You know what else is spectacular? That I've been headed south for a month now, and I have had only one day that I hiked no new trail. (The day from Two Ocean Pass to Brooks Lake Lodge/the road to Dubois.) Yet I'm still on the CDT. There's just so many alternates and way too much cool stuff for just one trail. I'm headed back into the Red Desert now, and I'm guessing that one or two of the next couple days will be exactly the same trail as I covered northbound, but it will be great that it's not 105 degrees out.
Of course I am the last southbound hiker, but all is well. My route from Butte didn't put me ahead of Andrew Skurka, and I'm probably still a couple weeks behind Francis Tapon, but no worries. I'm giving myself goals to make the southbound hike have panache (or insert your preferred cheesy french-sounding word there, aplomb might also work.) First I made up a route through Glacier that included the Floral Park traverse, then I made up a (second) new route through the Bob Marshall, then I took a 30-year old alternate from Butte that nobody does anymore and added my own route through Yellowstone, then I followed the Divide and crossed glaciers at 13,000+ feet in the Winds. So life is good. The rest of Wyoming doesn't hold much potential for spectacularity, but Colorado has lots. I'd like to do the Rocky Mountain National Park loop, but I doubt I'll be able to convince myself to hike a 30-mile loop. Mostly I'll just be sure to do any high routes I avoided nobo, including the Silverthone-Copper Mountain non-bike-trail route.

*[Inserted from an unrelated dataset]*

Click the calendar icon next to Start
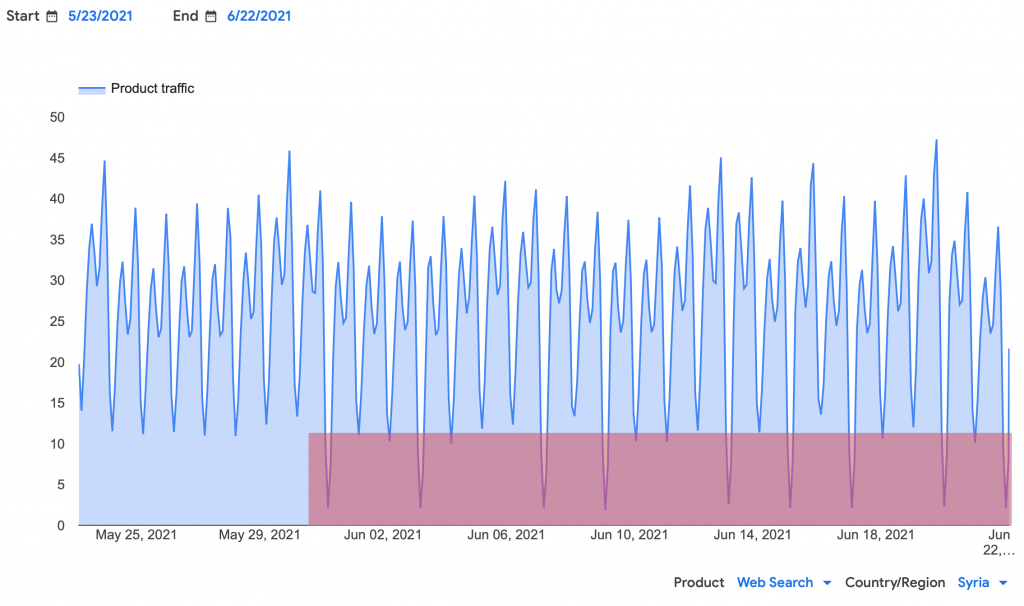 click(52, 17)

Oh, and if I could get someone to mail me postcards every Monday morning with a summary of VA Tech, Cal, and Ohio State's football games from that week (and the Redskins as soon as the NFL gets started), as well as their standing in the AP poll, I would love that person forever and ever. Every mail drop from here to Pie Town, NM should go as scheduled (except for my being 2 weeks ahead of schedule). Elisa Barber, you sent me cookies; I am madly in love with you. However, the fact that you addressed them simply to "Garry" is truly ridiculous. Thank goodness for the postal miracle that got them to me.